A Bank of England survey found that in spite of Brown's call for more loans, lenders had further reduced the amount of credit available in the last three months of 2008 and warned that they planned to continue to pare back.

Along with the quarterly survey was separate data on Friday which showed a record low for new mortgages being granted and figures from Halifax, Britain's biggest mortgage lender.

Halifax figures showed that house prices in December were down 16 percent from a year earlier.

Labour backbench MPs seized on the figures to put more pressure on Brown and Alistair Darling to take action to kick-start lending in the face of what economists warn could be a deep and painful recession.

Interest rates are already at a 58-year low and are expected to fall even further from their current 2 percent after Thursday's meeting of the Bank's monetary policy committee.
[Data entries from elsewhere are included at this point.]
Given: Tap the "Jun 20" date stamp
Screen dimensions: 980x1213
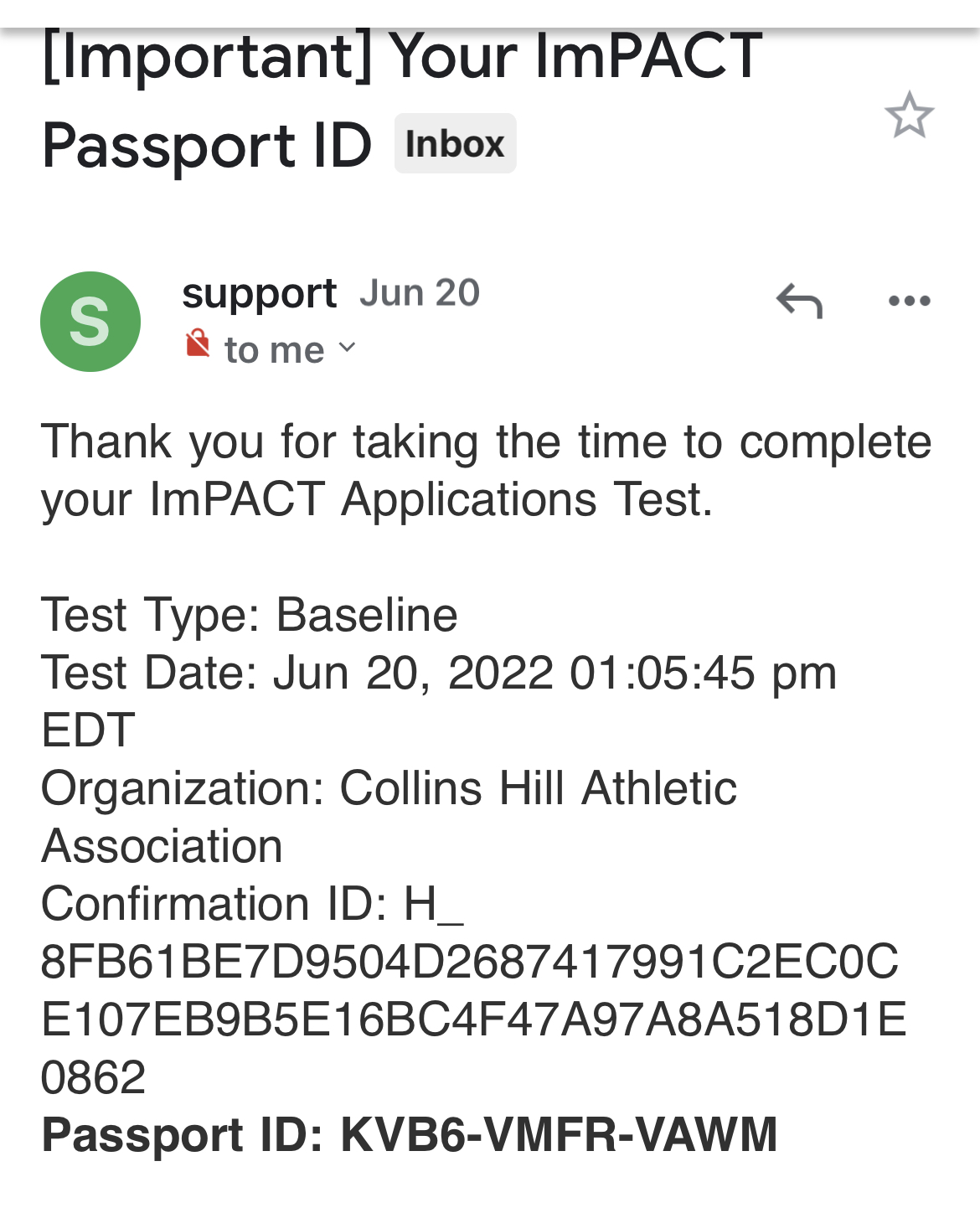Looking at the screenshot, I should [x=420, y=293].
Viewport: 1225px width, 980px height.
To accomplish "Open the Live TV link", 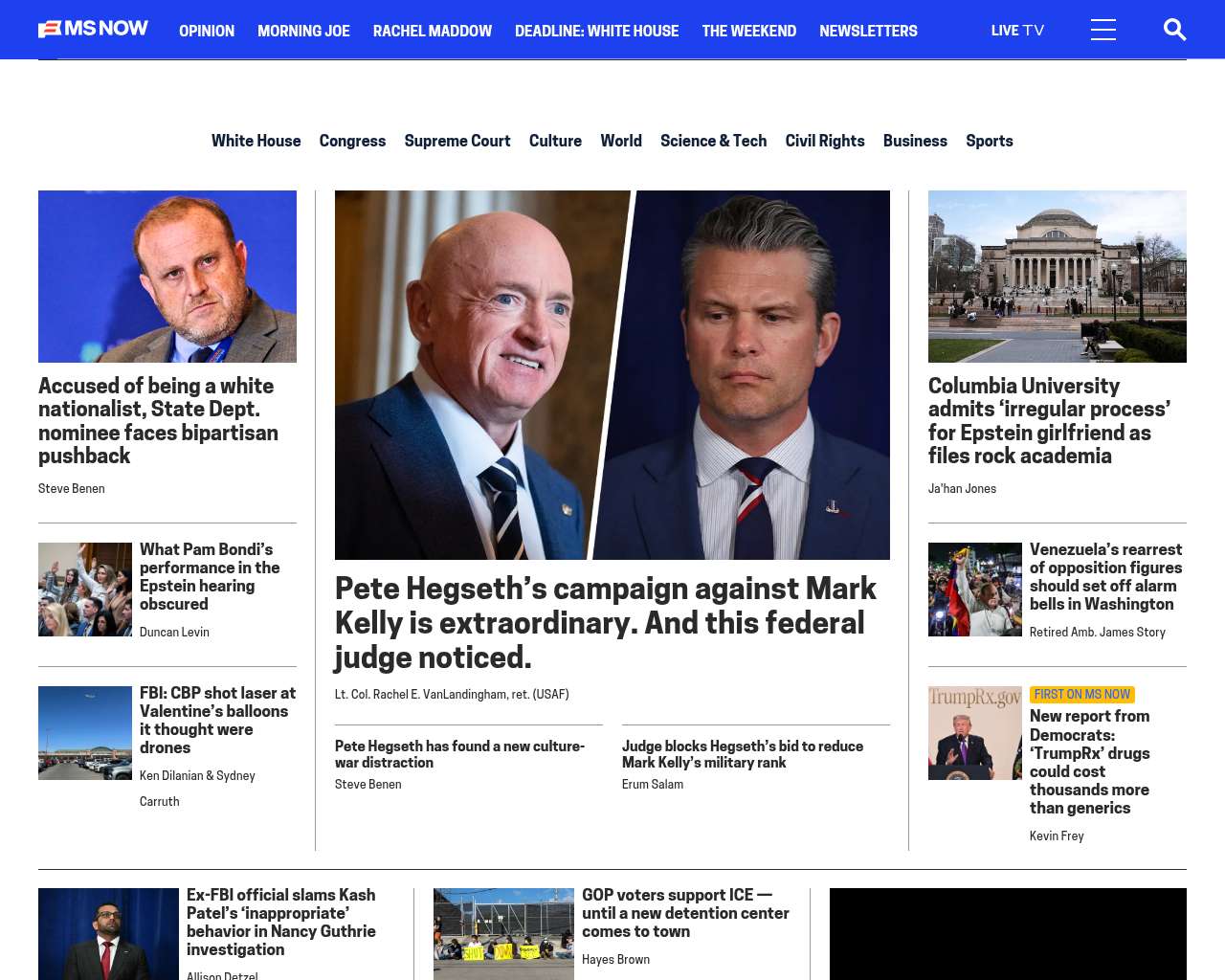I will point(1016,31).
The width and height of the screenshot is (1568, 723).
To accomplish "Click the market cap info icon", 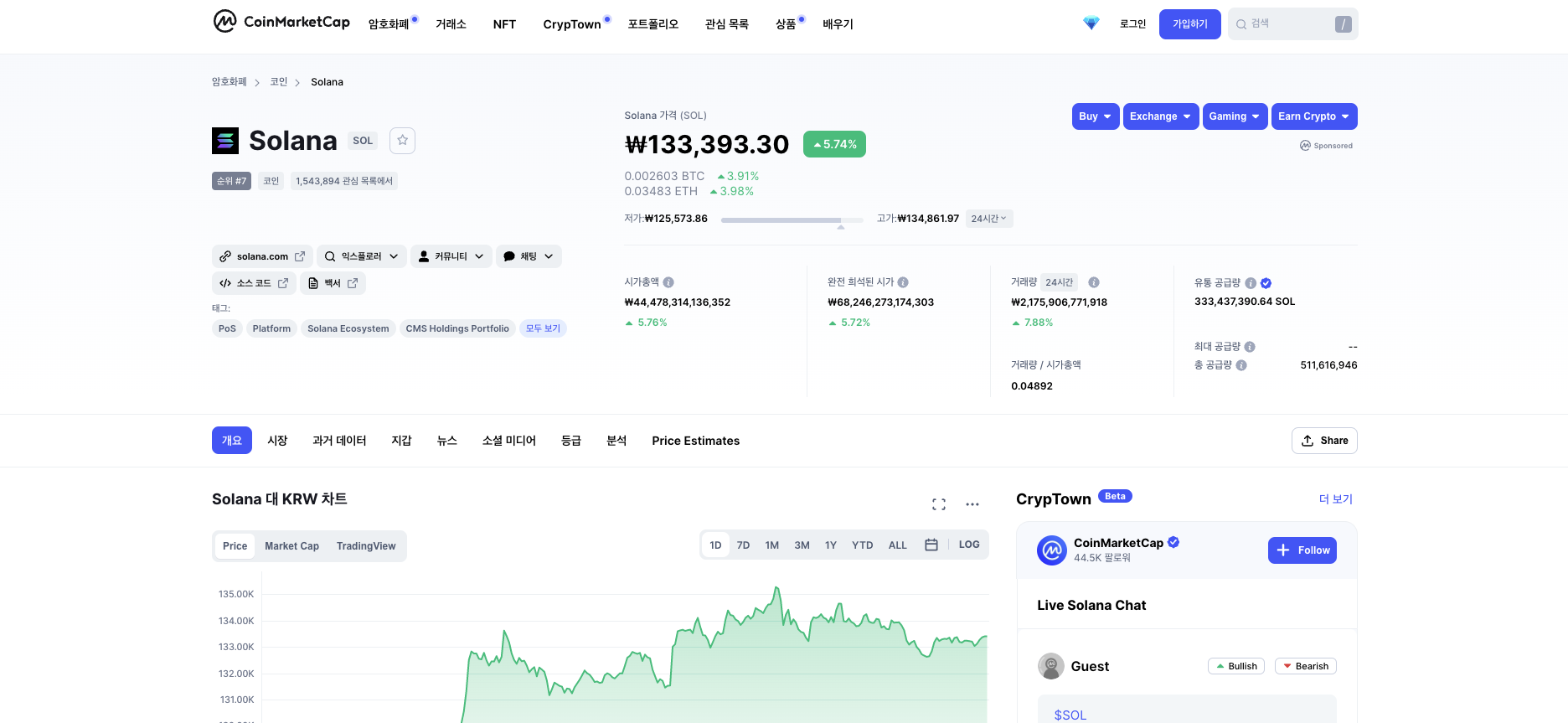I will click(668, 282).
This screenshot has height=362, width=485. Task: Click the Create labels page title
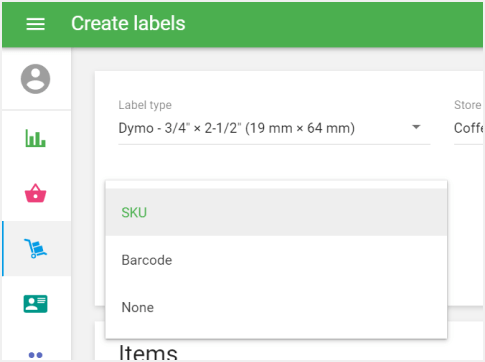click(x=128, y=23)
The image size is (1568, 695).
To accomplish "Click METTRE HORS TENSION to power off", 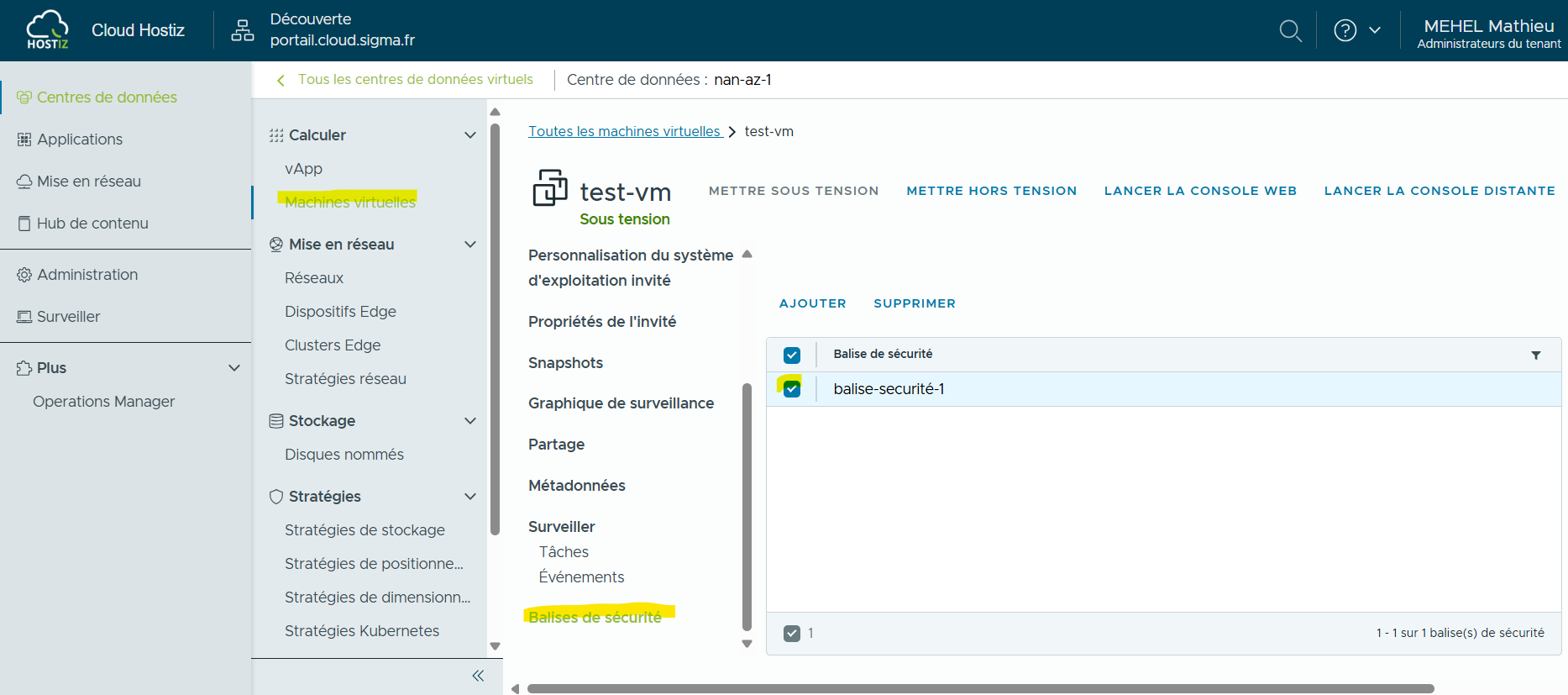I will tap(991, 191).
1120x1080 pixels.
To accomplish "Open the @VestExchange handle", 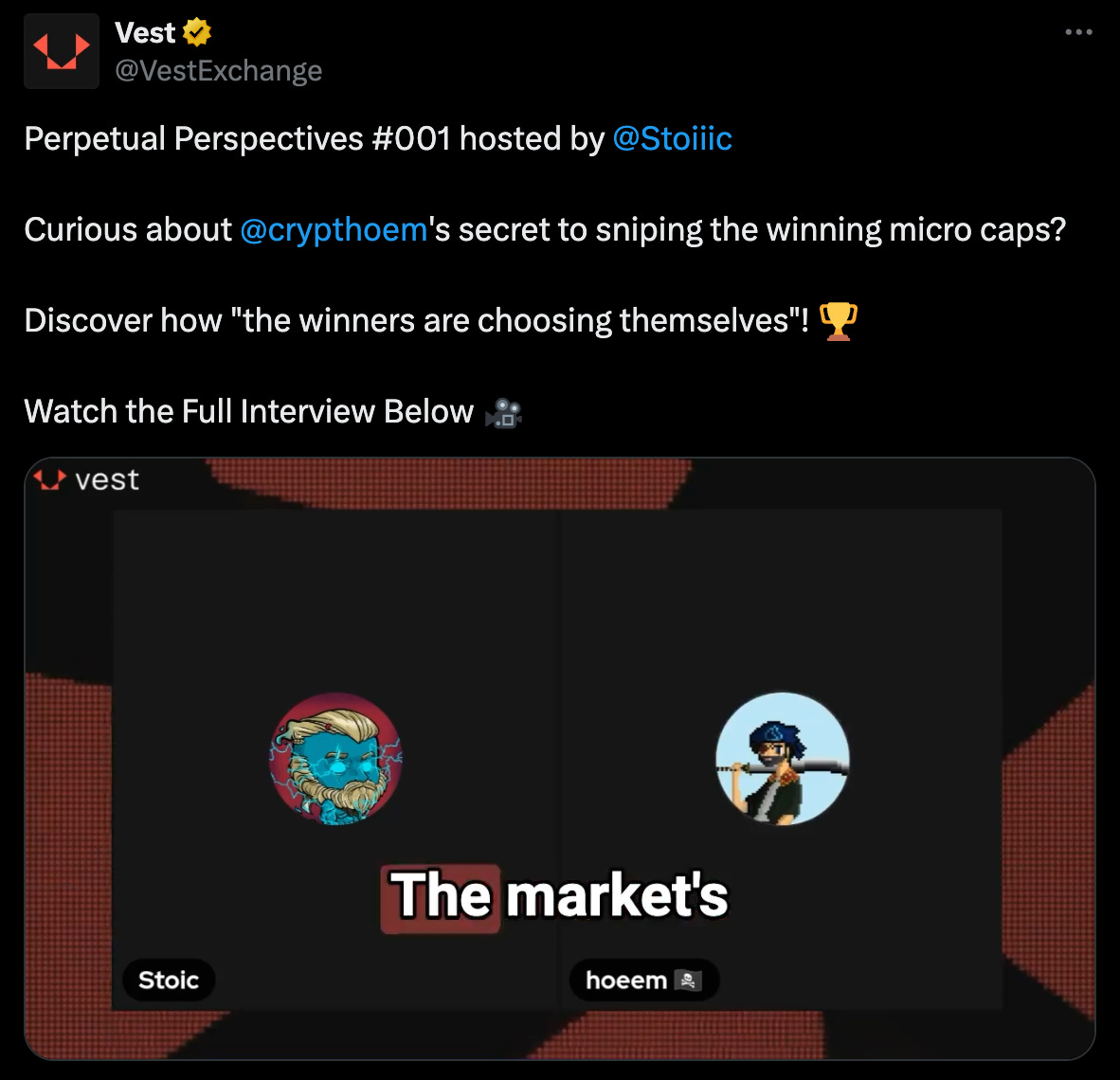I will pos(219,70).
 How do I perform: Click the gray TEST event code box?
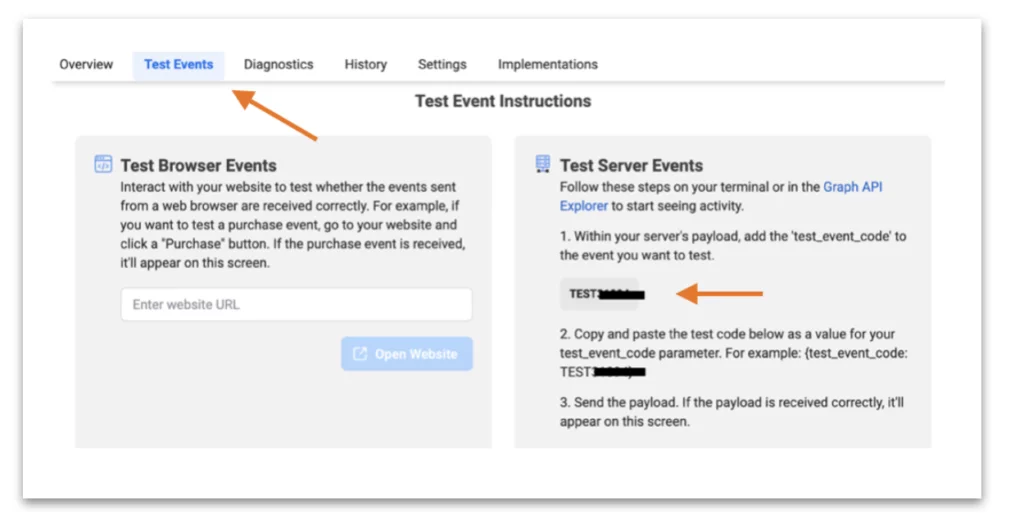tap(599, 294)
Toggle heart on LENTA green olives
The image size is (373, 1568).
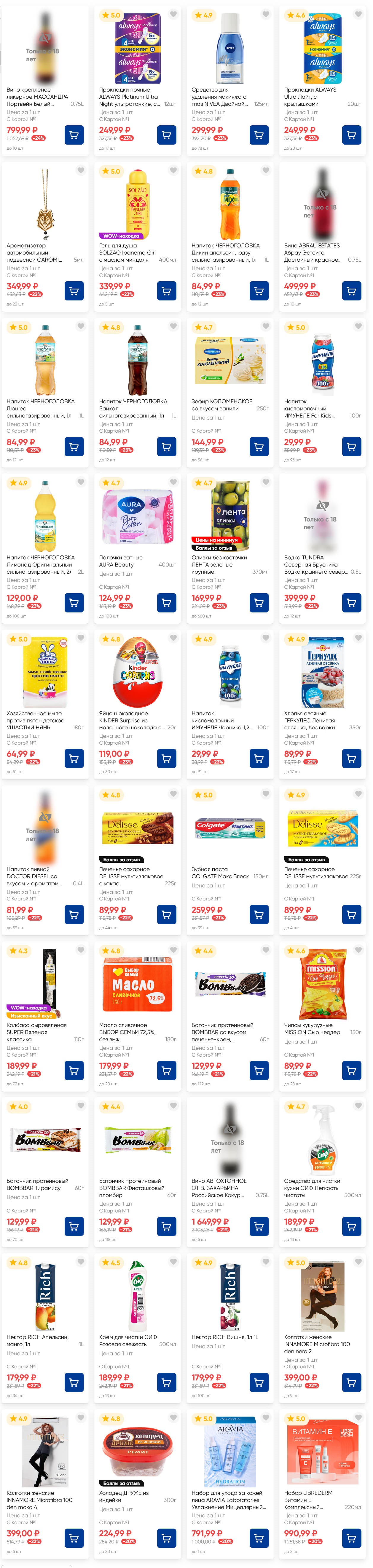[266, 482]
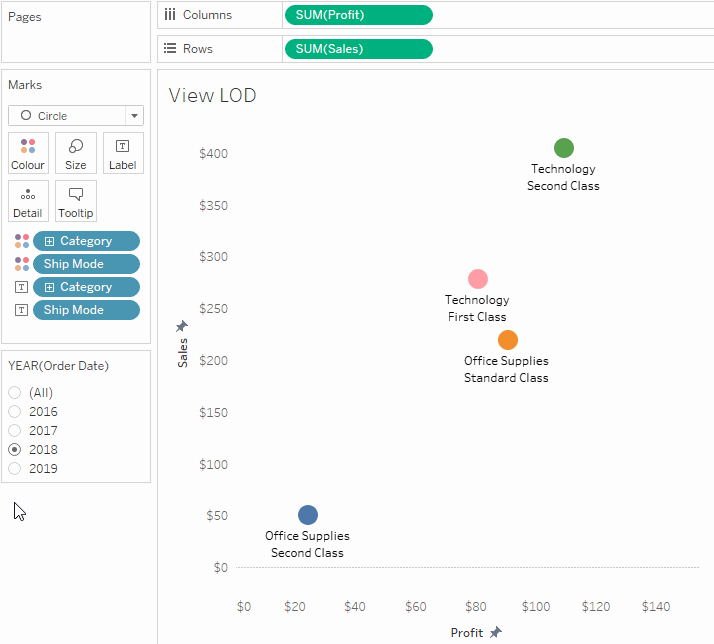Click the colour dots icon beside first Category pill
This screenshot has width=714, height=644.
(x=22, y=241)
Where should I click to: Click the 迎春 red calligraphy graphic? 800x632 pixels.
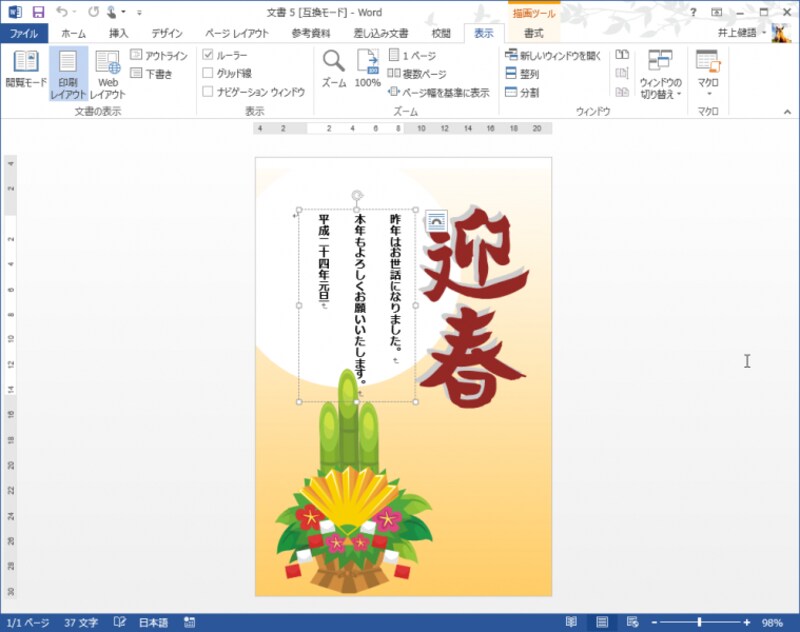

Despite a 37 billion pounds (about 54 billion U.S. dollars) bail-out package to buy shares in Royal Bank of Scotland and the soon-to-be-merged Lloyds TSB and HBOS, there are concerns that lenders are not heeding government demands to keep competitively priced loans available.

Options to the Treasury are thought to include injecting more cash into the economy and buying banks' "toxic" assets.

"As the chancellor has said, he is prepared to look at further measures to make it more likely that banks will lend, but banks have to understand that with billions of pounds of taxpayers' money invested, or being made available as a guarantee, the public and businesses are looking for something in return," a Treasury spokesman said.

Major banks claimed that they were heeding the government's demands to maintain lending. They put the blame on the departure of Icelandic and Irish banks from the market for the reduction in credit reported by the Bank of England.